The Company has a number of third-party reseller and co-marketing alliances,
including agreements with some of the largest host processors and hardware
vendors. For example, the Company has a relationship with IBM whose sales team
resells a large portion of the Company's product line. Third-party reseller and
co-marketing alliances provide access to institutions with which the Company
would otherwise have no relationship.
LEGAL NETWORK
The Company maintains a network of independent legal counsel in all 50 states
and the District of Columbia. This network, as well as the Company's internal
legal staff, keeps the Company informed of changes in state and federal laws,
changes in state and local documentation requirements, pending legislation and
court actions affecting financial institution practices, as well as other
information required to maintain regulatory compliance.

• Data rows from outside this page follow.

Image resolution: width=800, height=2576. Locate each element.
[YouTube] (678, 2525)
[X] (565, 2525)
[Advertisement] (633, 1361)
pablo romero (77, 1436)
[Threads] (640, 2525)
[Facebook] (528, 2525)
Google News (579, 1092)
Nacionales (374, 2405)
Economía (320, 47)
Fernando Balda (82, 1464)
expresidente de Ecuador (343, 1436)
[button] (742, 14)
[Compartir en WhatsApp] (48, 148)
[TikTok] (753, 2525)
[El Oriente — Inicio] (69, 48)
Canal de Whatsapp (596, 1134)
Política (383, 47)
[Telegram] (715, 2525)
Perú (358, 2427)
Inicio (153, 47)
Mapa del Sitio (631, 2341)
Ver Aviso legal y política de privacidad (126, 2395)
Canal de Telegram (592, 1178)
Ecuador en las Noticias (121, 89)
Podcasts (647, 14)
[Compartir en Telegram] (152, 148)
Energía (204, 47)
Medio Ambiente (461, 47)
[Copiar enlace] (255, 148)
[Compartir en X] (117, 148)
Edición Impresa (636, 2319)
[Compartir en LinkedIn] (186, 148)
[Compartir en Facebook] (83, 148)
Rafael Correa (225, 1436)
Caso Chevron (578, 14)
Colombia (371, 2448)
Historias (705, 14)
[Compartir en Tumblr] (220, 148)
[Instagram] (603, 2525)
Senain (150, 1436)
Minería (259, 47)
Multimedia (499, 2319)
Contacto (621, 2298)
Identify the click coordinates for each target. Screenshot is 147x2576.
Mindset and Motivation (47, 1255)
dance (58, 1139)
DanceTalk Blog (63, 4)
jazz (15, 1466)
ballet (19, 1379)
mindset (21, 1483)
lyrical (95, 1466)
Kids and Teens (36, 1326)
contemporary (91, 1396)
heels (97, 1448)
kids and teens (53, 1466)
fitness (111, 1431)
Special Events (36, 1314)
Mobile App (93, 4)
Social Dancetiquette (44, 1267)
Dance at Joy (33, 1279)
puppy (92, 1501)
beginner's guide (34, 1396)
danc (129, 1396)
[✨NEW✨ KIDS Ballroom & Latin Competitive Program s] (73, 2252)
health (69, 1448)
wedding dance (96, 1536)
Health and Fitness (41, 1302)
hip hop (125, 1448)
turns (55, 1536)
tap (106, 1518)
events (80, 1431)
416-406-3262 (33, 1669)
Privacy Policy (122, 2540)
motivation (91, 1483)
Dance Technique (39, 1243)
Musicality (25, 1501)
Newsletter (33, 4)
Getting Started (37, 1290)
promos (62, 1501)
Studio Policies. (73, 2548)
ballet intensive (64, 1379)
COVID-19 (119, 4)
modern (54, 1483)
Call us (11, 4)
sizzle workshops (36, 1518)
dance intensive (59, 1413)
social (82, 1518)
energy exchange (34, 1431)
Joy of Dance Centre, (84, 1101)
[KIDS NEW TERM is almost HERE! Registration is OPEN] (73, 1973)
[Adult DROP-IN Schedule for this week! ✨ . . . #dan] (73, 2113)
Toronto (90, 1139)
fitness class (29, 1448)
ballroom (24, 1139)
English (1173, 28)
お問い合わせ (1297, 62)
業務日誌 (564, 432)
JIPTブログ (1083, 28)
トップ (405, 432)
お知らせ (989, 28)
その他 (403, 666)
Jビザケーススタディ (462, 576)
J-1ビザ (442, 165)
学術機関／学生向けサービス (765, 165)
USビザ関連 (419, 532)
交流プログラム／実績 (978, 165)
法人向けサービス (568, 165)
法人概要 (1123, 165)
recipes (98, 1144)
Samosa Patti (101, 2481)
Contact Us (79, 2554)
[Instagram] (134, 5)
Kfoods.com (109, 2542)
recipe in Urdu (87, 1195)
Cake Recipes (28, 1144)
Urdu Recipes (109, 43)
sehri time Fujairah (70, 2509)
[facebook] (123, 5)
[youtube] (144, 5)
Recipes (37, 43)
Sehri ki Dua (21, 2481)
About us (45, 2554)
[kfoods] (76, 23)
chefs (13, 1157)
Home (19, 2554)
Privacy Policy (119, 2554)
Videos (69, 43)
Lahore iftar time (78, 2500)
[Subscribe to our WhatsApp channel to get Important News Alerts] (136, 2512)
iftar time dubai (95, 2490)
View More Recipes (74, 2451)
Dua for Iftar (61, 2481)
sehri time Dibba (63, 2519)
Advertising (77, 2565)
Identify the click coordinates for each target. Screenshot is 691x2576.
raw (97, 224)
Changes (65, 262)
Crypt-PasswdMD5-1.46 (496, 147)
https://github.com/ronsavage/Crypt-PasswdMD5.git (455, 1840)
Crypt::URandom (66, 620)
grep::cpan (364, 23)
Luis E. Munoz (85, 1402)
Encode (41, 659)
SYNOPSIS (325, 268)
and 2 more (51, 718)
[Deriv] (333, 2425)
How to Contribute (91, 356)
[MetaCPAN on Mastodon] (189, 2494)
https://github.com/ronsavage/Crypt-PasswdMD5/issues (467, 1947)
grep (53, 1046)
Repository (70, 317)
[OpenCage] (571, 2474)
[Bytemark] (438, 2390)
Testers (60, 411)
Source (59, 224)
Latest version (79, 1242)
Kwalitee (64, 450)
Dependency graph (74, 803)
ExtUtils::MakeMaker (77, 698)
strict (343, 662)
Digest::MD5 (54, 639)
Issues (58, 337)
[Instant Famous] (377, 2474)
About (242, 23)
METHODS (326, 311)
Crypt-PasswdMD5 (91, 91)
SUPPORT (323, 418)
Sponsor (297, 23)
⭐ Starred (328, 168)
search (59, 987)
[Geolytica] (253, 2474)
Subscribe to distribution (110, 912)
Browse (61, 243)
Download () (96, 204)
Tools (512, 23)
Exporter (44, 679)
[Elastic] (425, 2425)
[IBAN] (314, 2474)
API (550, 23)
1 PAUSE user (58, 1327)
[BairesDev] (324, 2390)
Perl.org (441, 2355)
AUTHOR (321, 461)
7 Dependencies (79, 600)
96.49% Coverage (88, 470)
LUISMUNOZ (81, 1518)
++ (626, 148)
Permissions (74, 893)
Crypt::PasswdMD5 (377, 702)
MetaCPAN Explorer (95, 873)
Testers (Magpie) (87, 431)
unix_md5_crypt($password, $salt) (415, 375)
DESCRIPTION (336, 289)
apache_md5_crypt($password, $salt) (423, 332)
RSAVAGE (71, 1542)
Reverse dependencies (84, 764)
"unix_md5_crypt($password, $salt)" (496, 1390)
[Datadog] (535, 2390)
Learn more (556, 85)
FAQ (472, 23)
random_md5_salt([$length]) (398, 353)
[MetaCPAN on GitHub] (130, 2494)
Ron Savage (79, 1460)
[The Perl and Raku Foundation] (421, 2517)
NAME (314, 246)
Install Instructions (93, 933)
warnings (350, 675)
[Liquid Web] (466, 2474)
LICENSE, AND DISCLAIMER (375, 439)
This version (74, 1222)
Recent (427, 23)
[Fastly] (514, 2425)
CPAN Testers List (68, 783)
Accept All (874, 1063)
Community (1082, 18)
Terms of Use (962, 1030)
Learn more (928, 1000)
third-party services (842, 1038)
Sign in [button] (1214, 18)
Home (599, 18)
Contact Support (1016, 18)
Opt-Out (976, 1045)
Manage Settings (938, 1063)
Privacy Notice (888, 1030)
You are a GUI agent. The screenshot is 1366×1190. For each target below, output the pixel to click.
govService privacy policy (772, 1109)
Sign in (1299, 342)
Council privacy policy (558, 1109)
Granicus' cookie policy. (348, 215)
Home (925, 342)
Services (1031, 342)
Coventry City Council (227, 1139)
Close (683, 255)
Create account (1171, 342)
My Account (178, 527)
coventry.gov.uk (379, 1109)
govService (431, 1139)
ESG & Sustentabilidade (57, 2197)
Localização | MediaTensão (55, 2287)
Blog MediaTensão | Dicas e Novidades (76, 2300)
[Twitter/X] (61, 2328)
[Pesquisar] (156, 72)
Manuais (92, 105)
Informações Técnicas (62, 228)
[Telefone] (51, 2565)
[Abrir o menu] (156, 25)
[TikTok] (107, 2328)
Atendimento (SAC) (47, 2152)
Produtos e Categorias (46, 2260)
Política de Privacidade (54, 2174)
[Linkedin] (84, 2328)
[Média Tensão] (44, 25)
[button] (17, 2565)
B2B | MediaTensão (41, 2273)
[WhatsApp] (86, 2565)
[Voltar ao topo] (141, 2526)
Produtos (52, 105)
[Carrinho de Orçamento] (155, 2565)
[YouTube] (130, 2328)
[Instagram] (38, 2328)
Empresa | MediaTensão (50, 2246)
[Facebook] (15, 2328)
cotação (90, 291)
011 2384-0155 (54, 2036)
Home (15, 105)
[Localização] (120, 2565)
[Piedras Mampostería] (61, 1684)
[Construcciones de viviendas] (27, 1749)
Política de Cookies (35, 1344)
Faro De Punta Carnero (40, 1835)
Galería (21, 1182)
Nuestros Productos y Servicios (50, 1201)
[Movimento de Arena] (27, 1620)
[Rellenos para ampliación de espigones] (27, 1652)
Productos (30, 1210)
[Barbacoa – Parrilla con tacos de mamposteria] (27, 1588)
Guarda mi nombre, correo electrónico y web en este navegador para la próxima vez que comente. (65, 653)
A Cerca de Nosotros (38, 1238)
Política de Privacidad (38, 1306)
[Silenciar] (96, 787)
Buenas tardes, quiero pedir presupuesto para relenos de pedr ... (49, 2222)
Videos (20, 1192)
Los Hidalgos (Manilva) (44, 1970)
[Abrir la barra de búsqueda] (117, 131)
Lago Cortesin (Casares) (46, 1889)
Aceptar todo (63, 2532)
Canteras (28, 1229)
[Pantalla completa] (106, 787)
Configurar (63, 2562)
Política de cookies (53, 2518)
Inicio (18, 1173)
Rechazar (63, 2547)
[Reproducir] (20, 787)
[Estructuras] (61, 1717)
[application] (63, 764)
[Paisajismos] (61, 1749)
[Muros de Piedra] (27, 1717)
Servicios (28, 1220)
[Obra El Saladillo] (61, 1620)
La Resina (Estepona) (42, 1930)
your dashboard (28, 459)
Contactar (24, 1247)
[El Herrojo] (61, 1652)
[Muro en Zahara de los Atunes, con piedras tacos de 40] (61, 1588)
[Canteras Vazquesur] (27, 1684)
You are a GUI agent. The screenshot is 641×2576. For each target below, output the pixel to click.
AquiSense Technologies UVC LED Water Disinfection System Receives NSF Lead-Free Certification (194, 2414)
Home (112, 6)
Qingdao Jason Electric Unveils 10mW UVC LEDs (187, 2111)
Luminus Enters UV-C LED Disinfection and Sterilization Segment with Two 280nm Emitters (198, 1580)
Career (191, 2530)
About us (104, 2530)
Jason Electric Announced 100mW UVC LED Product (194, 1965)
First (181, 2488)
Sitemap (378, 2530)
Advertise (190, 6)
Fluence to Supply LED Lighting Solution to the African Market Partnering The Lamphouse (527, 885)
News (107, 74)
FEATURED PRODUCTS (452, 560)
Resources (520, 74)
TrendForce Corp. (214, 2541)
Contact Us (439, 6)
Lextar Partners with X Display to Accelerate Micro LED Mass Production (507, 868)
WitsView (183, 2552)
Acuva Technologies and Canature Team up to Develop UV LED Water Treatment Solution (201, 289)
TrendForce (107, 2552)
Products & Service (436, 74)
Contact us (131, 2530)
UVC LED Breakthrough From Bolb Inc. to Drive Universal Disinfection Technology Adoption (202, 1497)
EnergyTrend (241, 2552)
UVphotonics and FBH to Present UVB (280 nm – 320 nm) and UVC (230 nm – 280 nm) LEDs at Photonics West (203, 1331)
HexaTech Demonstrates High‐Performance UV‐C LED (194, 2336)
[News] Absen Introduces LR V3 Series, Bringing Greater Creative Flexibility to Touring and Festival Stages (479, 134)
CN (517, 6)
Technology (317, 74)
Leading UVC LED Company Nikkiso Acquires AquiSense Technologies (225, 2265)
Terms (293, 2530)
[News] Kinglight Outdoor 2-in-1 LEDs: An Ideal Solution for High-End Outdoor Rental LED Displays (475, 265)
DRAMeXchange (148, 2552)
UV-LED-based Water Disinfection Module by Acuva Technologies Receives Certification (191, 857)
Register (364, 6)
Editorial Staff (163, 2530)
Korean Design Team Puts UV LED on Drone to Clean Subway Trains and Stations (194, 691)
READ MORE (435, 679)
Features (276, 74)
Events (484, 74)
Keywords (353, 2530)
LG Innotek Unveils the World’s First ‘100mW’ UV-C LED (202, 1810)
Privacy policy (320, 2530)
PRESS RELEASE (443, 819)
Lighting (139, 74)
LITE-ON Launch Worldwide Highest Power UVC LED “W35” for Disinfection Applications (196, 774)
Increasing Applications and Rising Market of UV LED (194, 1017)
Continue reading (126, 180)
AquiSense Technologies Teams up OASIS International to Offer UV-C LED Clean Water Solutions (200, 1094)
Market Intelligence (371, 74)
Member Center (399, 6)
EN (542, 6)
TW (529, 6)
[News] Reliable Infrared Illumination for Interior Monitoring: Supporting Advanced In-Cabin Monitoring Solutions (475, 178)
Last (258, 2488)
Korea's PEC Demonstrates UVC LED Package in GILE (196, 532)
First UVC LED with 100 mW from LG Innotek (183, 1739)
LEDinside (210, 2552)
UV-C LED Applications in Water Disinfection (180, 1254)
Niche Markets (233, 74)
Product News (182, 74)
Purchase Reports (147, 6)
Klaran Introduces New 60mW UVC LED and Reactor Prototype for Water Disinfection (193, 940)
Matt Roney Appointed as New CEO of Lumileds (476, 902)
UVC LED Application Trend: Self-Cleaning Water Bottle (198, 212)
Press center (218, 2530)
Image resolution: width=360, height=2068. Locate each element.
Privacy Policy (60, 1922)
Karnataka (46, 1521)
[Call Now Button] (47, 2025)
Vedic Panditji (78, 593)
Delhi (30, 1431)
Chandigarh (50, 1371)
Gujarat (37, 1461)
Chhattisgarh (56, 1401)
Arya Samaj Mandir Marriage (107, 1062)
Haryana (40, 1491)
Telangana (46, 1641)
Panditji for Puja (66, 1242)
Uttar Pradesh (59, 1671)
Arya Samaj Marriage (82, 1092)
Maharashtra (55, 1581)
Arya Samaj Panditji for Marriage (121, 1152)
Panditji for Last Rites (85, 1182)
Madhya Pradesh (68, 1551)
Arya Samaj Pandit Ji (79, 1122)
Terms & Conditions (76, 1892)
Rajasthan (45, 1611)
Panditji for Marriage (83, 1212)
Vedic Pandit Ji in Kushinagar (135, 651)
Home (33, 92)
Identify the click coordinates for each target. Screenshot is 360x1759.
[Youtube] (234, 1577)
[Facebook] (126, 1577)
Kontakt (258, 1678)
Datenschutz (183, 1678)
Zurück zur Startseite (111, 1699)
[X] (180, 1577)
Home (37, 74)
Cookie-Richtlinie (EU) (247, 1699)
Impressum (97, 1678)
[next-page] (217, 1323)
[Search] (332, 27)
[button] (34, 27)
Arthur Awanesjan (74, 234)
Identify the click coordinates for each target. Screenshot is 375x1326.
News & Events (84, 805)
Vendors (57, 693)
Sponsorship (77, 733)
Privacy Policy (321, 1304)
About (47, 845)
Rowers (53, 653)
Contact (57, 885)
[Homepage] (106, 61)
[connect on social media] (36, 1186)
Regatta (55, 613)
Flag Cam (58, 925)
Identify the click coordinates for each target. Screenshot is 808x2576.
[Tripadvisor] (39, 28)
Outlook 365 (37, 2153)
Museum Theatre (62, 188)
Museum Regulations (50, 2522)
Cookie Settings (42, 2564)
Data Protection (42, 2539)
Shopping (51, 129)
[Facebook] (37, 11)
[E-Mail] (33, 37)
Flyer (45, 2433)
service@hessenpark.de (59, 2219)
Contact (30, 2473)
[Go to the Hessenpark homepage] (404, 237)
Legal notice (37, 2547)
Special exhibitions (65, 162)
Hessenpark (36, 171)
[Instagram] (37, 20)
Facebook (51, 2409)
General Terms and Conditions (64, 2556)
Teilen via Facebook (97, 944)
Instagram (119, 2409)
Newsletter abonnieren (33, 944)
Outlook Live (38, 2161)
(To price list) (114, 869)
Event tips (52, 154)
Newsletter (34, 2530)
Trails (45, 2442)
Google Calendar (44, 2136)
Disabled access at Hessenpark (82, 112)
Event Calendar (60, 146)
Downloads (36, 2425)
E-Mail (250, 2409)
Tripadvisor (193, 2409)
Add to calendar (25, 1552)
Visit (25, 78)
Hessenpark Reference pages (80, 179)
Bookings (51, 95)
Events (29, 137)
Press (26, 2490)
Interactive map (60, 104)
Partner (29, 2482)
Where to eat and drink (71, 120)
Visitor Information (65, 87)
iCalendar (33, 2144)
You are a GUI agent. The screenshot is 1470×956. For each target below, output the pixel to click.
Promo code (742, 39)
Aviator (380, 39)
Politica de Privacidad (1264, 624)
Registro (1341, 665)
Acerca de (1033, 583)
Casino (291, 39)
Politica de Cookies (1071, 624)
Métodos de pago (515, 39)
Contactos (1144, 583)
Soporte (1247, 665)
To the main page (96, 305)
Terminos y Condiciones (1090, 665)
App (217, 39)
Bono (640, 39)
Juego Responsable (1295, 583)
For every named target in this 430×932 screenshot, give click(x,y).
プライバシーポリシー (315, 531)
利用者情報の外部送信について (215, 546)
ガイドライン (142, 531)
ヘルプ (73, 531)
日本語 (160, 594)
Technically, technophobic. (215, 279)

The Company's management
believes that the quality of this information, the Company's ability to
effectively manage the continuous information flow provided by the network
participants, and the capability of the Company to integrate this information
into its software products provide the Company with a significant competitive
advantage.
The Company utilizes legal counsel in all jurisdictions, other than Louisiana,
under agreements that are terminable at will by either party and that provide
for compensation based on an hourly rate. The Company has entered into a
long-term legal services agreement with a Louisiana law firm pursuant to which
it pays legal fees based upon sales of the Company's products in Louisiana.
ACQUISITIONS
To remain competitive and to meet the changing needs of its customers, CFI
pursues acquisitions of products, technologies and businesses as one part of its
growth strategy. The Company continuously evaluates acquisition candidates that
provide opportunities to expand its customer base, cross-sell products, and
broaden its product offerings with proven solutions in a timely and
cost-effective manner. Since 1994 the Company has made 12 acquisitions and
believes that to date it has achieved its objectives of growth and broadening
its product offerings through this acquisition program and intends to continue
such activity in the future. Acquisitions of businesses or companies require the
dedication of management resources in order to achieve the strategic objectives
of the acquisitions.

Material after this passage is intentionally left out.